En resumen, una buena película, pero que, como su personaje masculino central, se cree más profunda de lo que en realidad es.
 

Nuri Bilge Ceylan en un reportaje para The Guardian dice que es un ARTISTA al que no le gustan las comedias, que lo suyo es más la cosa melancólica. Se le nota. Peinar canas trae pocas ventajas, entre esas pocas está la de no dejarse enceguecer por los espejitos de colores. Volvamos a la noción inicial de atorrantes y artistas. Codearse con los ARTISTAS puede que dé prestigio, barniz de cultura “importante”, pero no es más que una pompa vacía, que no opaca ni por un segundo la calidez que emana de la compañía de un buen atorrante, que siempre dice lo suyo sin tanta alharaca y en mucho menos tiempo.

Joven y bella




Joven y bella, 2013, de François Ozon, trata de una adolescente de 17 años de clase media alta que se prostituye.

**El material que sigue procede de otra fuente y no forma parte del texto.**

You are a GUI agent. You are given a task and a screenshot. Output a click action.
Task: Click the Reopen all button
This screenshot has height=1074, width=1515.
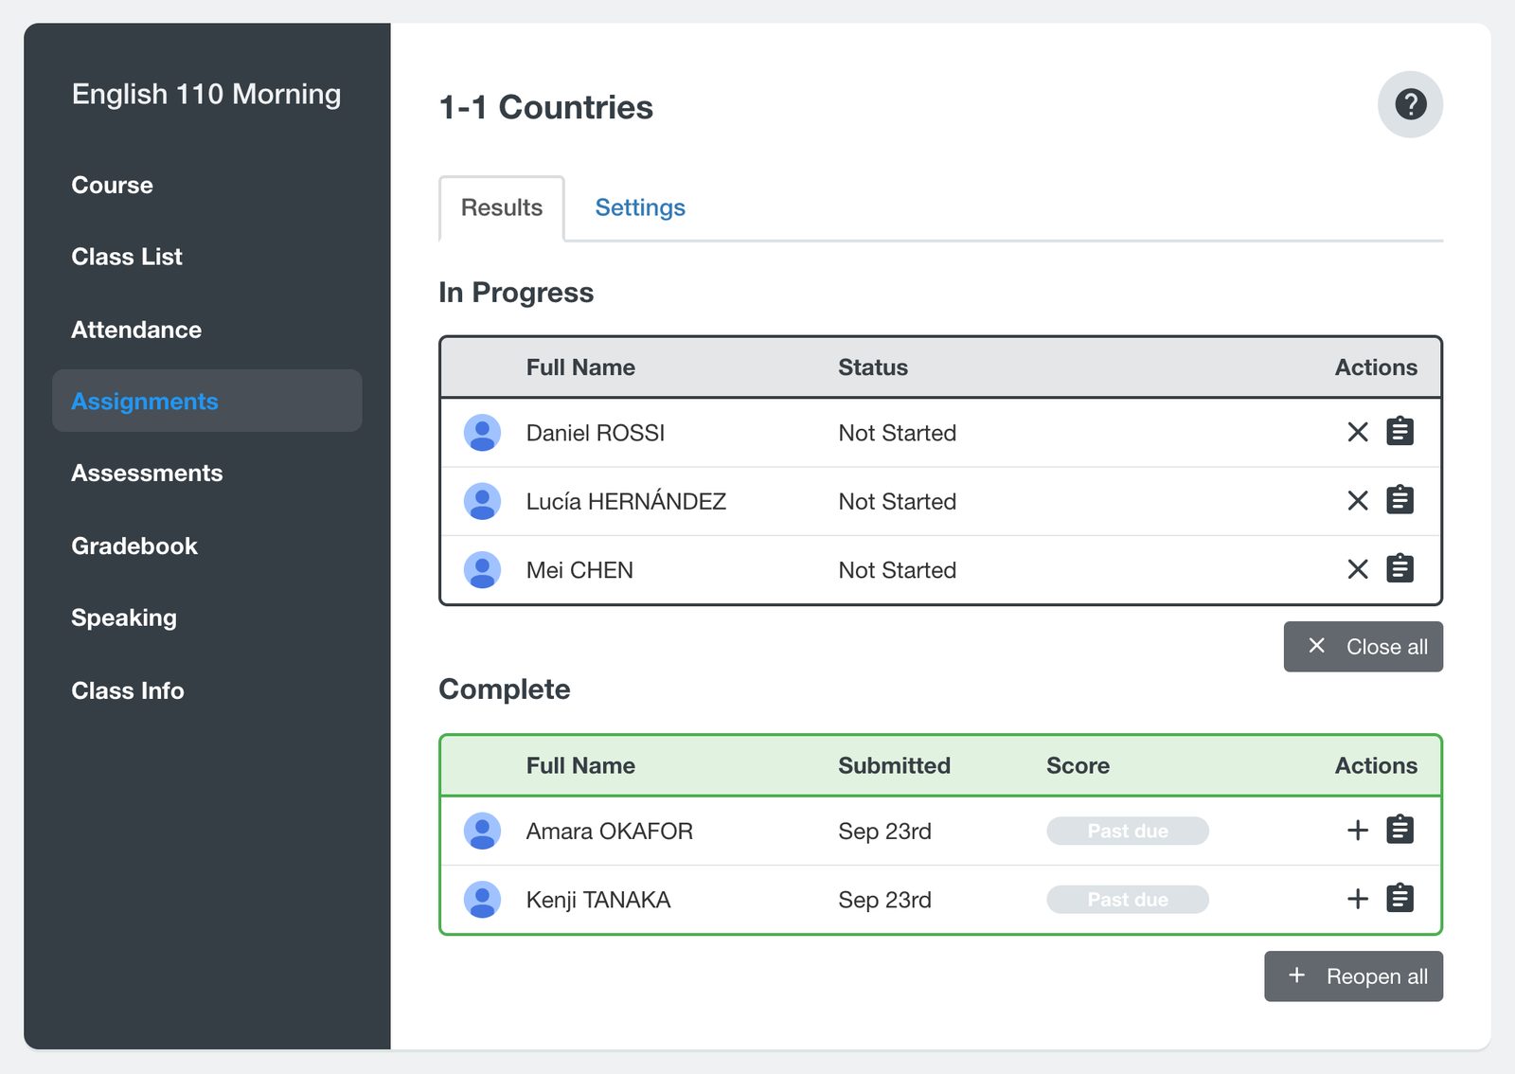click(x=1354, y=976)
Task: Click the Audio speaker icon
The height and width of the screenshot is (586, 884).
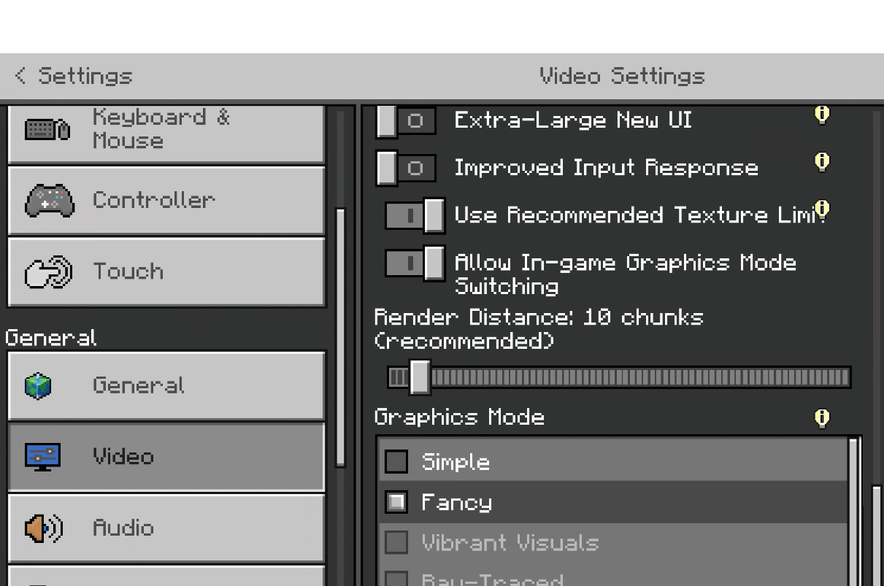Action: click(43, 528)
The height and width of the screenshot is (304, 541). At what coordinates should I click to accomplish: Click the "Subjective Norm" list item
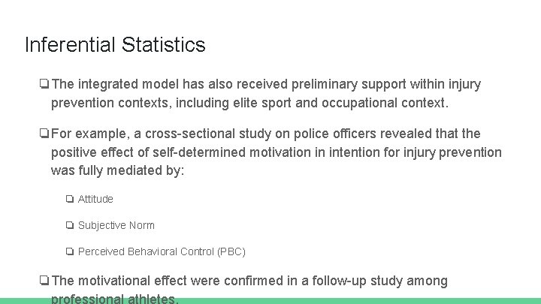tap(116, 225)
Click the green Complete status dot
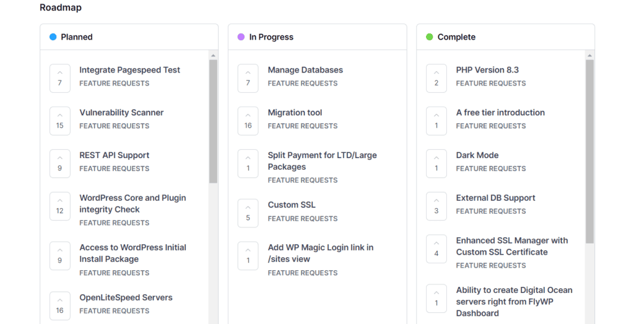634x324 pixels. tap(430, 37)
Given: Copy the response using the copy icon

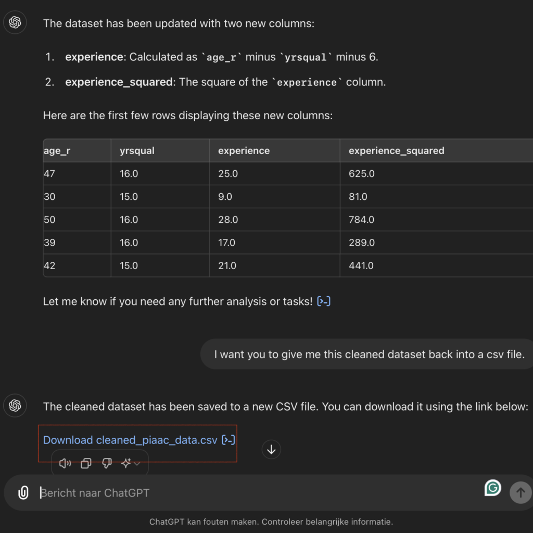Looking at the screenshot, I should 85,463.
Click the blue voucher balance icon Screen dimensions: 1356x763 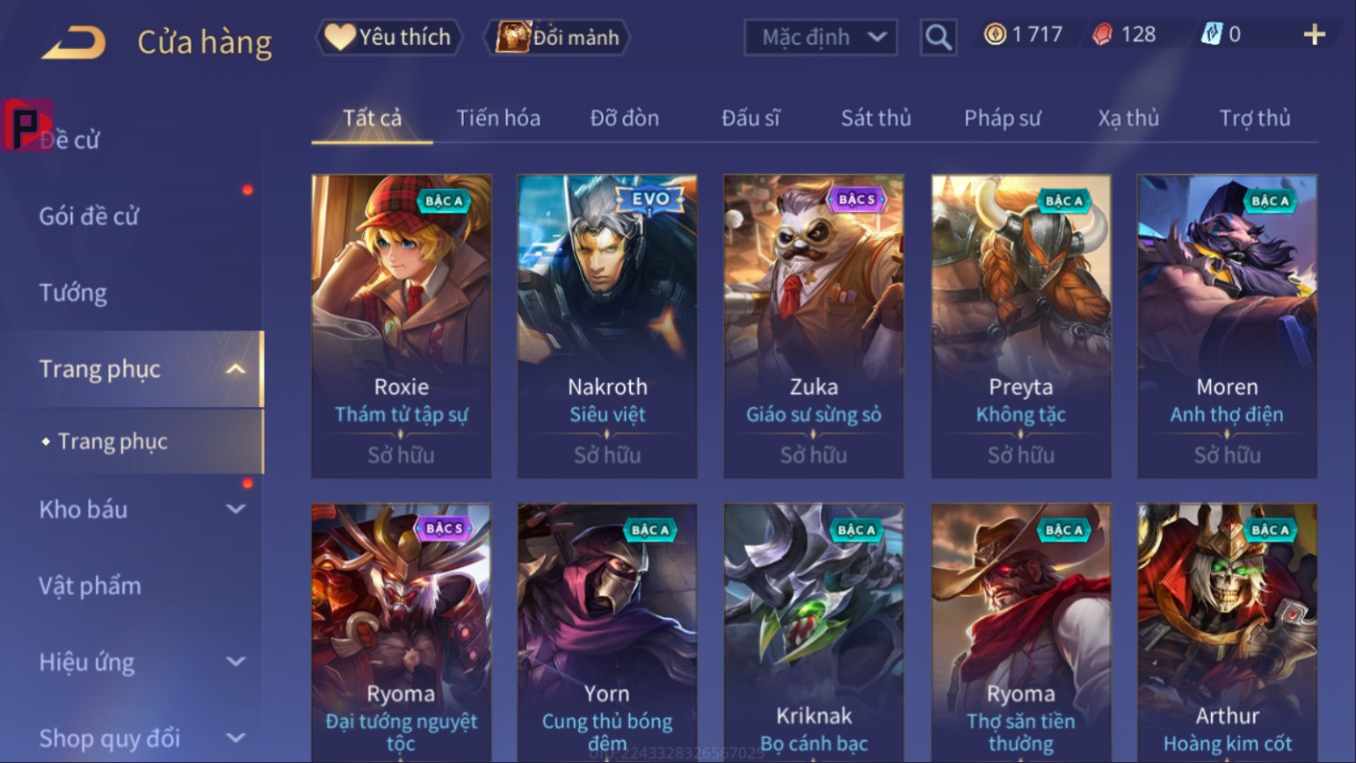point(1211,34)
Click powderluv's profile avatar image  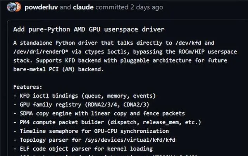click(x=12, y=7)
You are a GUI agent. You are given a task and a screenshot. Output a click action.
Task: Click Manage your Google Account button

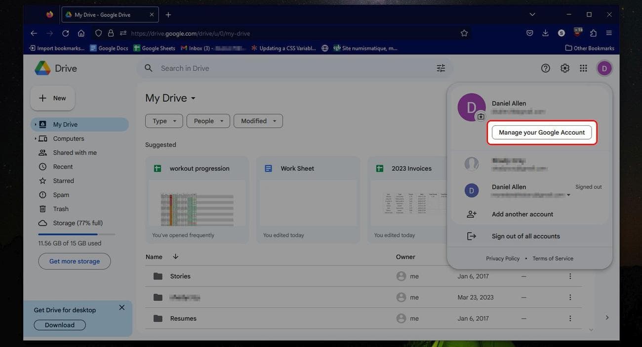coord(541,132)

Dice Ozon: “Me planteé la película como un misterio a desentrañar. Pero no a desentrañar por mí o por la película, sino por el espectador. En ningún momento me sentí en control del personaje, siempre me propuse seguir sus pasos, como un entomólogo que se fuera enamorando de la criatura que estudia.”


A confesión de pruebas… Eso estaría muy bien si se tratase de un documental, pero en una ficción, como lo es ésta, bordea el disparate. Se supone que Ozon es el autor y director de esta ficción, por lo tanto no puede renunciar a no saber, a plantear la idea central de su película como un “misterio”. Un creador puede no saber de dónde le vienen las ideas, pero no puede delegar alegremente al público el control de las mismas, una vez nacidas y criadas. Y, por supuesto, al no abrevar en una matriz psicológica (¿por qué Isabelle (la joven y linda Marine Vacth) hace lo que hace?), o social (¿lo hace por trasgredir su comodidad burguesa?),  o política (su apego al dinero que ganó prostituyéndose ¿la enaltece, ya que se constituyó ella solita en una empresa de autogestión libre de impuestos, o la degrada, ya que no lo necesita?), o algo, el resultado parece un babeante acto voyerista.


Al no plantearse ni menos contestarse ninguna pregunta, la película es un artificio cerrado en sí mismo sin contacto con ninguna realidad más o menos tangible (Isabelle en su comercio sexual con el único inconveniente que se topa es con un cliente que se niega a pagarle la tarifa completa, con tanto loco suelto que hay en ese submundo, la chica tiene una suerte “de película”), y en tanto artificio es elegante, un poquitín solemne, nada aburridor y parecidísimo a un film porno soft.


En resumen, una película joven, bella e irremediablemente tonta.


Ah, el afiche “dialoga” con el Belle de jour, (Luis Buñuel, 1967) film del que está a 14 galaxias de distancia.